Non chiamateli solo vini di pianura
13000 ettari di territorio vitato con 3000 coltivati solo ed esclusivamente a Pinot Nero, vitigno simbolo di questa terra. Una storia antica che si perde tra le innumerevoli tenute storiche, oggi sede di cantine e wine resort da far girare la testa. Una sorta di rivalutazione territoriale che si smarca dalla classica etichetta di “campagna di Milano” ma si impone come luogo forzuto, capace di dire la sua dal punto di vista dell’enogastronomia, perfetto volano per il turismo di successo.
E se la Pianura Padana si impone al primo sguardo, nebbia compresa, basta guardare con attenzione oltre la coltre per scoprire colline coltivate a Pinot Nero, qui è dove si gioca la vera partita del vino d’Oltrepò. In media 400 metri sul livello del mare al massimo, suoli di calcare, gesso, argille fino ad arrivare a terreni disciolti. E se il terroir, si sa, è una panacea per gli spumanti, sempre più raffinati since 1861, per il fermo si apre uno spiraglio di eccellenza ancora tutta da esplorare. Scopo dei produttori è riscoprire una tradizione quasi centenaria fatta di Pinot Nero in nero, abbandonata per un bel po’ per cavalcare l’onda delle bolle.
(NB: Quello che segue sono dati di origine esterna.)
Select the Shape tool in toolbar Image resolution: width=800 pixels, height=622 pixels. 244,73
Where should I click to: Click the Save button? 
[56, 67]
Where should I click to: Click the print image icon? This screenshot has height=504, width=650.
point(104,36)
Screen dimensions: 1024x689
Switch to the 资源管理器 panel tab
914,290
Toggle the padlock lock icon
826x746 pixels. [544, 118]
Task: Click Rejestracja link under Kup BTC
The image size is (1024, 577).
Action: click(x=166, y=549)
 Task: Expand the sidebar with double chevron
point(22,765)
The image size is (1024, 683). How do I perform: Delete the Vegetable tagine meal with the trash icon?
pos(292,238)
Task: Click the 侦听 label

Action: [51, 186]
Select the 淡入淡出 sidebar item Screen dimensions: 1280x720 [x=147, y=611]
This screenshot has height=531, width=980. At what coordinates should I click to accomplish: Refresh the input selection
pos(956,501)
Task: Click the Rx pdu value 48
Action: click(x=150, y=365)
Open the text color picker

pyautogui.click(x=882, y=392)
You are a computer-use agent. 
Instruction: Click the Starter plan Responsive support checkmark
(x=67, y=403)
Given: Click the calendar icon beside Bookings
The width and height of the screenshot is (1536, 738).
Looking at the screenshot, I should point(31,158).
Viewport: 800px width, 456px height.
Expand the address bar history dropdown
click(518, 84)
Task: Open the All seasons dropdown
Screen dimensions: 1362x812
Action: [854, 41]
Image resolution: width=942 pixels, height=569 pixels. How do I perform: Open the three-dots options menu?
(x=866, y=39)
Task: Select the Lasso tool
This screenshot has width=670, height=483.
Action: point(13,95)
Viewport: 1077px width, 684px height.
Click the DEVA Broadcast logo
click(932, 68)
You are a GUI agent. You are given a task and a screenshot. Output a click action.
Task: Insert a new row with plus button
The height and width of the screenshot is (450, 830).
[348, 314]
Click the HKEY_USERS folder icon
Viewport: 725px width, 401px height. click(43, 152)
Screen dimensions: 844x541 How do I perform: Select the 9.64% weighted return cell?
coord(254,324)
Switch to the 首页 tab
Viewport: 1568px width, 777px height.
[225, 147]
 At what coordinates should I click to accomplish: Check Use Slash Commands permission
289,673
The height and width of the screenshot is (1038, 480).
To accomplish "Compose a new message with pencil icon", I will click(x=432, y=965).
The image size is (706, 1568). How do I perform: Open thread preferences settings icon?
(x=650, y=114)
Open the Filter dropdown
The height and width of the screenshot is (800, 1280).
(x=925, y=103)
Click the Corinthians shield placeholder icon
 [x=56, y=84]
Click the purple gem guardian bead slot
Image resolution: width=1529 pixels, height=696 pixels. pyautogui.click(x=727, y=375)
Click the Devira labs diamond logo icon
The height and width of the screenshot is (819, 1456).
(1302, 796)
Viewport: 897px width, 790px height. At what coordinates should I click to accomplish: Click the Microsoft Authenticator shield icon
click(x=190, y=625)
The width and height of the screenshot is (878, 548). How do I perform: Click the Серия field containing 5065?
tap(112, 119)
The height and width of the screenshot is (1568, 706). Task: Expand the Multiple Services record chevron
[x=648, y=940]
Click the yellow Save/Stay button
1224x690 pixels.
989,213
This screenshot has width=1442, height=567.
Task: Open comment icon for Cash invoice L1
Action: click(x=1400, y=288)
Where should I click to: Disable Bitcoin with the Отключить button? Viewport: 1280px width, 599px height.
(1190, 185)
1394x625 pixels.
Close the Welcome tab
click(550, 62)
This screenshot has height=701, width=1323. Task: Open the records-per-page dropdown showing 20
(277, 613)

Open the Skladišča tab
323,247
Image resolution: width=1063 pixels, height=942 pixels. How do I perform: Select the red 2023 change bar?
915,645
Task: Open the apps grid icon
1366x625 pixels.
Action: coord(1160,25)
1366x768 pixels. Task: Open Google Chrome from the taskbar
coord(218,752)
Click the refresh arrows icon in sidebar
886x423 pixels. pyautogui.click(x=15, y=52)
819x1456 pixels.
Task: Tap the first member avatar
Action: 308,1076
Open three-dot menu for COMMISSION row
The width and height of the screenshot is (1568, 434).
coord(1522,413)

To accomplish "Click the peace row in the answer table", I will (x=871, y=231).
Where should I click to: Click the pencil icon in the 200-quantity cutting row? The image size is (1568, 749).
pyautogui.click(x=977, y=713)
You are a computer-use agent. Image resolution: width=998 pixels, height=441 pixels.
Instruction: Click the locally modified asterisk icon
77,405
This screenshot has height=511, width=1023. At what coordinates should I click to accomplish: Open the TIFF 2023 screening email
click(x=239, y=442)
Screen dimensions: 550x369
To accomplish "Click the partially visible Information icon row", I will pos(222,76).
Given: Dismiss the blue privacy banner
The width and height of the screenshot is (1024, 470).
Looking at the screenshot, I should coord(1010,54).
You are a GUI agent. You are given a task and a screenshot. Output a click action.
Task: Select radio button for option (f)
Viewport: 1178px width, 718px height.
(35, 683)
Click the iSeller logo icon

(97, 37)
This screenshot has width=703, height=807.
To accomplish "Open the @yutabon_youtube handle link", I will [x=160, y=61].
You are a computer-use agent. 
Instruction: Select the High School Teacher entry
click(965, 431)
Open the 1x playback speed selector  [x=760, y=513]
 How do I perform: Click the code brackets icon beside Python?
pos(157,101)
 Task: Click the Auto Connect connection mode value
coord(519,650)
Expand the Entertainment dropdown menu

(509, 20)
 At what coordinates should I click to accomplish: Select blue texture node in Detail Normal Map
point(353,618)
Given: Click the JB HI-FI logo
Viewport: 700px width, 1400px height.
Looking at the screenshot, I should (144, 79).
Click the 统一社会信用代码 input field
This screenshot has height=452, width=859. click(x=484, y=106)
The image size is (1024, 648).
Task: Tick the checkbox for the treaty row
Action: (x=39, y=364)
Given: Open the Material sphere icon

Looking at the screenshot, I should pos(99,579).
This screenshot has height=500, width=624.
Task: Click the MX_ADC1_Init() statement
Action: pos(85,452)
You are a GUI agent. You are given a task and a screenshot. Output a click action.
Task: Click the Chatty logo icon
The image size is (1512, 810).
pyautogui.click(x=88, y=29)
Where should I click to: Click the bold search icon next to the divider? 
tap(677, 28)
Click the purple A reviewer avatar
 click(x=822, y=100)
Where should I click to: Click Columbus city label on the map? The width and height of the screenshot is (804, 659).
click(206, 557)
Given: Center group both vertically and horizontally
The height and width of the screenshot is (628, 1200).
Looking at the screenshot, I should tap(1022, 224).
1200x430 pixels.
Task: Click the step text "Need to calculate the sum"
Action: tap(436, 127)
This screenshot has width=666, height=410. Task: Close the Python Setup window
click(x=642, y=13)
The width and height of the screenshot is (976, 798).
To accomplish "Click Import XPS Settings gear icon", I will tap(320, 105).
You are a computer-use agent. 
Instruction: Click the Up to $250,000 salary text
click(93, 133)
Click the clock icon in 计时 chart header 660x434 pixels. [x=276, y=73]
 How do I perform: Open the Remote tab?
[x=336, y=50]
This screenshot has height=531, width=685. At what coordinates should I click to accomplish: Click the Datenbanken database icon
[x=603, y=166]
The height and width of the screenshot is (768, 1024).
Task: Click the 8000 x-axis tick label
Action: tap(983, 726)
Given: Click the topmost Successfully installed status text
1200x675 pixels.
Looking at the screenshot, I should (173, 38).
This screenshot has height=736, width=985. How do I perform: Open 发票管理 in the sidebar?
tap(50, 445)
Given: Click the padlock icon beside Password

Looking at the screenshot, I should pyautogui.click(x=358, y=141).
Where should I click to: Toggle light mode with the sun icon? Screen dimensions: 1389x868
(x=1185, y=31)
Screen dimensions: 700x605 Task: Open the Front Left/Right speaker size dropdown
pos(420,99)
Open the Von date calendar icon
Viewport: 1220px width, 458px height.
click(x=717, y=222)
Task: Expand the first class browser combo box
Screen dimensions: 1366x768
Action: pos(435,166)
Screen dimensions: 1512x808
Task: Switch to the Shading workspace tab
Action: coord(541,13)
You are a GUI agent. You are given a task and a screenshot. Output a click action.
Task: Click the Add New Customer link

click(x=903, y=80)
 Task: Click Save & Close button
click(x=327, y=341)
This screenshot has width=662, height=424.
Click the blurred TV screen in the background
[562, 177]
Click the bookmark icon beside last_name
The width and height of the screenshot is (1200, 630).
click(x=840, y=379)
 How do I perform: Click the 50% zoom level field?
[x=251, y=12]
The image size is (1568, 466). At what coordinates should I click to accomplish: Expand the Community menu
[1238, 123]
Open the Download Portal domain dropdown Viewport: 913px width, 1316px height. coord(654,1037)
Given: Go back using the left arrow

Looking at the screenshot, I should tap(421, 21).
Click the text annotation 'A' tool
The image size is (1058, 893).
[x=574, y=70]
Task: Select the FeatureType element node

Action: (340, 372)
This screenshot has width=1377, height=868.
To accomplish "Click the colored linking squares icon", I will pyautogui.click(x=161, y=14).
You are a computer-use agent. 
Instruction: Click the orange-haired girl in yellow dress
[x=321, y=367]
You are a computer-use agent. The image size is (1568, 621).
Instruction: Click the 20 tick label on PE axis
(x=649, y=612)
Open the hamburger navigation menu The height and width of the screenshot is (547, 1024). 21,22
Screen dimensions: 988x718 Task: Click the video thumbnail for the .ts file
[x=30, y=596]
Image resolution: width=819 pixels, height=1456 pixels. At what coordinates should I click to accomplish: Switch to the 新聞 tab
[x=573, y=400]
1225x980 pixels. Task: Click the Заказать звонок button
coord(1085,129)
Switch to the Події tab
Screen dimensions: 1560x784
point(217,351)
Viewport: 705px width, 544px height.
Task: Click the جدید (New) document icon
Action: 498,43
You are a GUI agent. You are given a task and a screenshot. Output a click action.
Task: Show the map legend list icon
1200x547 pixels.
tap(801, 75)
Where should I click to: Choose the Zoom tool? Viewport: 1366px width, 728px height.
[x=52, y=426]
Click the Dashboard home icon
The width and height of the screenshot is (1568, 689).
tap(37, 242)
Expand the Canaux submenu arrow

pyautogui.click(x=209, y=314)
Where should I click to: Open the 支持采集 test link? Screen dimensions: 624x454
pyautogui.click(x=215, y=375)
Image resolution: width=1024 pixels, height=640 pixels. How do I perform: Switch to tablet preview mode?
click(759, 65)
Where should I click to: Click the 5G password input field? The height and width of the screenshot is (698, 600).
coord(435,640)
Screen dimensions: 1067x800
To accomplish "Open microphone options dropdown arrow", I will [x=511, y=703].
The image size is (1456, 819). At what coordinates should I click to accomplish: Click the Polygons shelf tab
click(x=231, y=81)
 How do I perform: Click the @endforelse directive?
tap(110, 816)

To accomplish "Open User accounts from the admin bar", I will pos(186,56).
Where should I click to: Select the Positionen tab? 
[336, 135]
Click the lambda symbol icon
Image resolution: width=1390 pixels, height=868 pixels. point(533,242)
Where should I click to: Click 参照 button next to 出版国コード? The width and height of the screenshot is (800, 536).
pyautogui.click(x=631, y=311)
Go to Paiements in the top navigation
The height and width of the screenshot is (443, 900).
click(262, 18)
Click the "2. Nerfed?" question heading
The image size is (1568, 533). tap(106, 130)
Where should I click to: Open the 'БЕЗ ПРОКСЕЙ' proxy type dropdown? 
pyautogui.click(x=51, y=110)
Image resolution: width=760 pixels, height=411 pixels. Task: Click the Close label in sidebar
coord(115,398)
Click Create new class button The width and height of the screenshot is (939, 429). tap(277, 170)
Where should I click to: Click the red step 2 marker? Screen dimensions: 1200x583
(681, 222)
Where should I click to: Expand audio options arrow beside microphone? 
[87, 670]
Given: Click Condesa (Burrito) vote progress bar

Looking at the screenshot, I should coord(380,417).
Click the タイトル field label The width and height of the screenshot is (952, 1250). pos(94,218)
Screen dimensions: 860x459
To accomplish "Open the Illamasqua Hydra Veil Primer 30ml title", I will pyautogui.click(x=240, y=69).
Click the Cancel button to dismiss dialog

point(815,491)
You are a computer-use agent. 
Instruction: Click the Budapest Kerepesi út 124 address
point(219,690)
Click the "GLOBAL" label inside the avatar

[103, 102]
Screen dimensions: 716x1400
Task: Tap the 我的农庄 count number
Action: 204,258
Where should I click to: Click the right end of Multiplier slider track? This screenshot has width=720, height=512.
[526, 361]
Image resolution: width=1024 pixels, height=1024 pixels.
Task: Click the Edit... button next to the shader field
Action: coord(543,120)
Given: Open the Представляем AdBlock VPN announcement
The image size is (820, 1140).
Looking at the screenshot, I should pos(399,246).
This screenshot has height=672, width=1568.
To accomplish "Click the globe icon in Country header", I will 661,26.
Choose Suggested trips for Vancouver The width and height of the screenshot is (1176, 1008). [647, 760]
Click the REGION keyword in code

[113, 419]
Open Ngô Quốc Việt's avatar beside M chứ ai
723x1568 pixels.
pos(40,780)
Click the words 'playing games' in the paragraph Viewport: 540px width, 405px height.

Questo è il tema della masterclass che Filippo Bartolotta, wine educator, ha condotto e ha offerto uno spaccato di storia viticola e degustativa interessante. 9 vini, dai più giovani ai più agee, 9 espressioni differenti di pinot nero che dimostrano come questa terra, quando si parla di vinificazione in rosso, ha una storia ancora tutta da scrivere e non bastano 20 anni per trovare una linea comune, probabilmente ce ne vorranno almeno altri per poter ragionare su un prodotto maggiormente identificativo della terra pavese. L’evoluzione e il ripensamento del prodotto non spaventa i produttori, al contrario lo vedono come un mantra da seguire in cantina, forti della pazienza contadina che scandisce i tempi di un lavoro complesso. Sono questi gli elementi utili per scrivere un’altra pagina di successi nell’ideale libro dei vini di Oltrepò.
Progetti per il futuro
E se il futuro, ancora una volta, è scritto nel concetto di terroir, allora l’Oltrepò Pavese ha tutte le carte in regola per farsi notare ancora di più. Le bollicine come volàno posizionano questa terra tra i giganti degli spumanti Made in Italy assieme a Franciacorta e Trentodoc, complici per nobiltà della tradizione che nulla invidia alla Francia dello Champagne. Ma ciò che non manca, forse la vera forza propulsiva, è il gioco di squadra, ingrediente fondamentale per una ricetta di successo che aspetta solo di essere preparata e vede tra tutti anche il Pinot Nero in nero.